# This all came WAYYY too fast...PLEASE HELP!



## mushroomhead (Jul 19, 2009)

I recently bought a heat press and have been learning non-stop the how-to's

Out of seemingly nowhere I fall into this order for 30 shirts with multiple locations.

Long story short...I never thought I'd get the job, this is something I've always wanted to do...

I have looked into a vendor sales tax number, and they are telling me it will be a couple of days...

I DON"T HAVE EXTRA DAYS! I NEED TO ORDER TRANSFERS NOW!

Are there any plastisol transfer vendors that will deal with me? I would provide the number to them next week.

I have artwork that will need a little attention as well, but the design is laid out...files are in .eps format.
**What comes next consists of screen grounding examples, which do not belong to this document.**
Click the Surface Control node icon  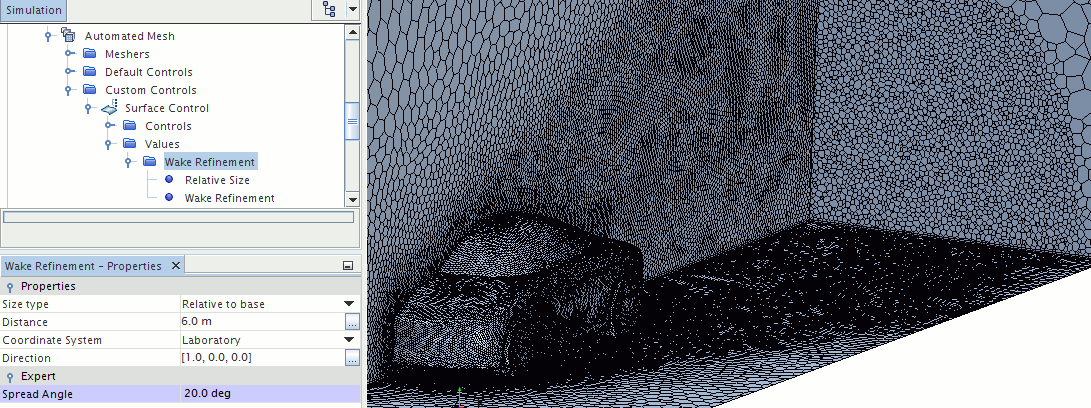point(109,108)
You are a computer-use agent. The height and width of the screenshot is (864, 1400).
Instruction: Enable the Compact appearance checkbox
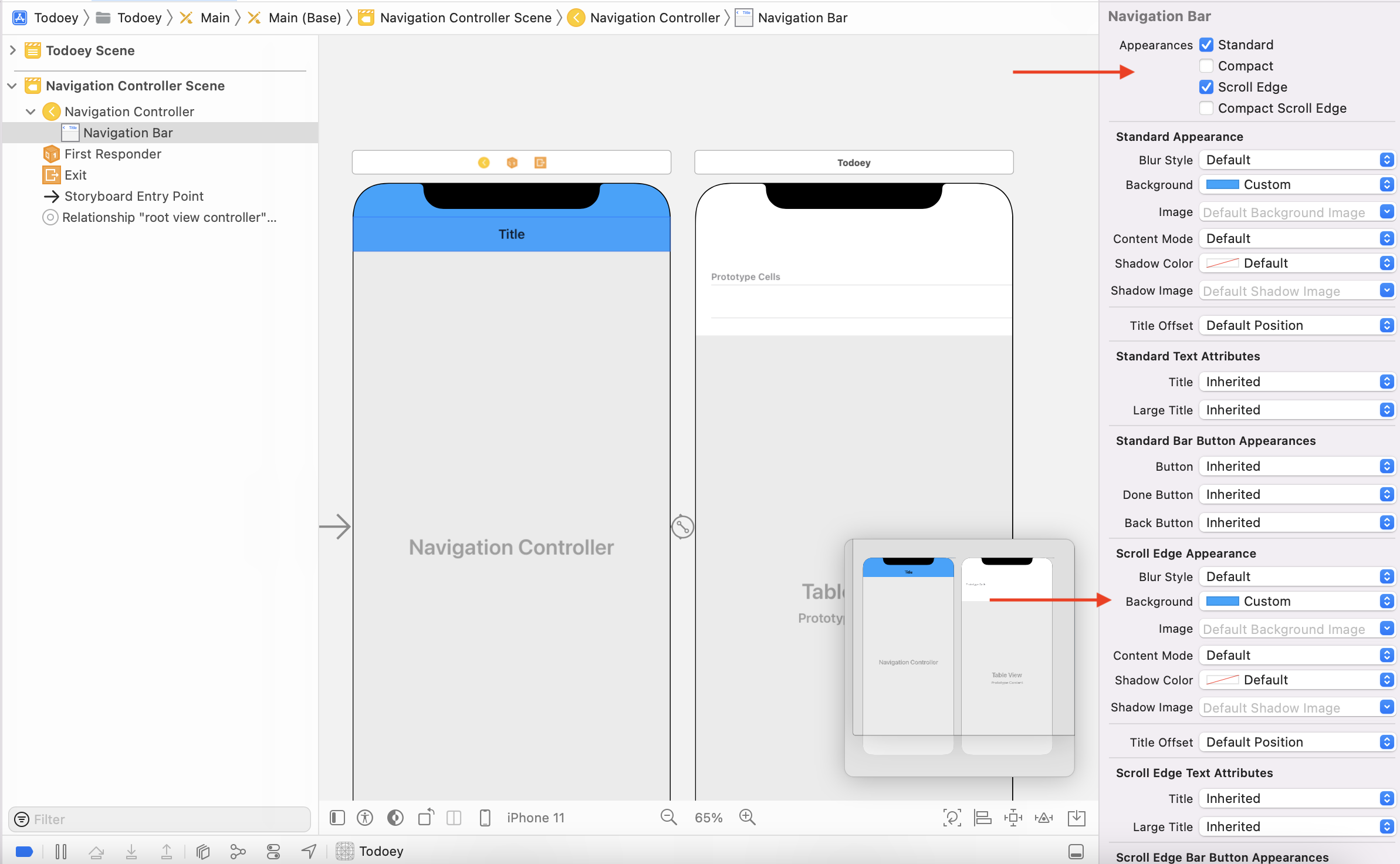click(1206, 66)
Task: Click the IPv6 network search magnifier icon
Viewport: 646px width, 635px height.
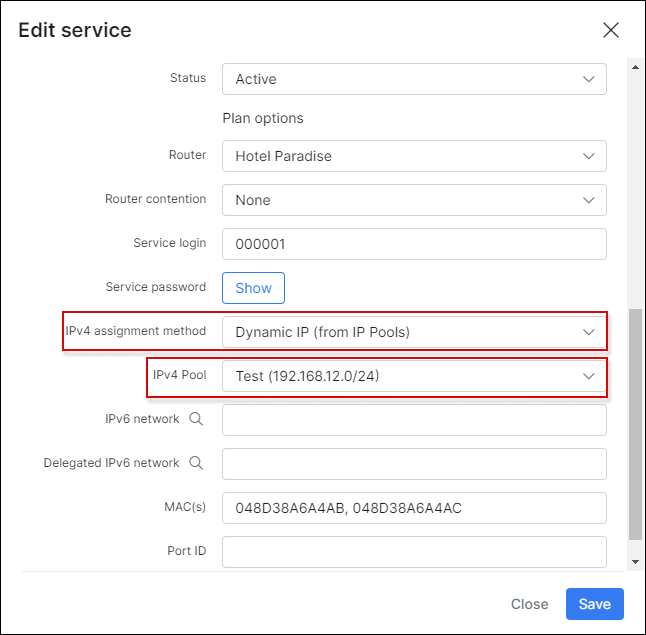Action: point(196,420)
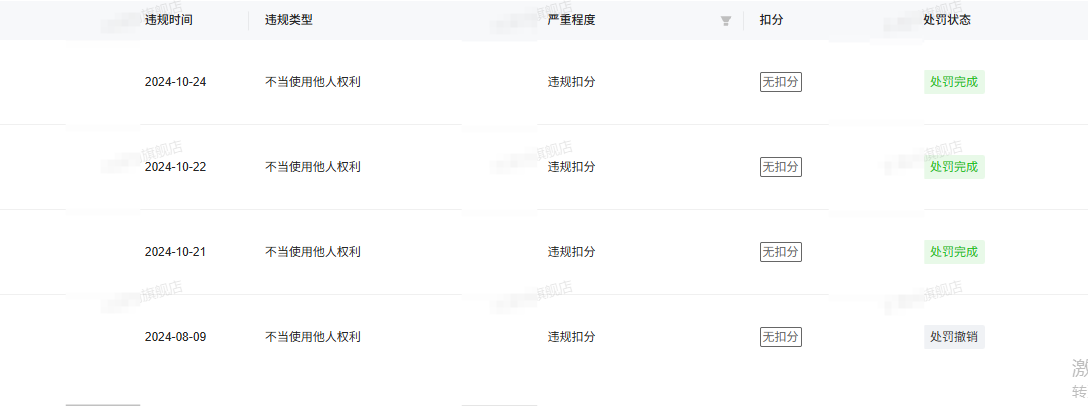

Please understand this is kinda my dream, I am not in this for 1 order, I want my customer to be happy...the word of mouth will be great.

HELP ME!!! LOL!

Thanks,
Mike


----------



## splathead (Dec 4, 2005)

They all will deal with you. You don't have to have a sales tax number to order custom transfers. Just be prepared to be charged sales tax if applicable for your state.


----------



## miktoxic (Feb 21, 2008)

joe is right. you must be thinking about getting your license number for ordering wholesale. that usually pertains to buying volume tshirts etc. anyone can order transfers.


----------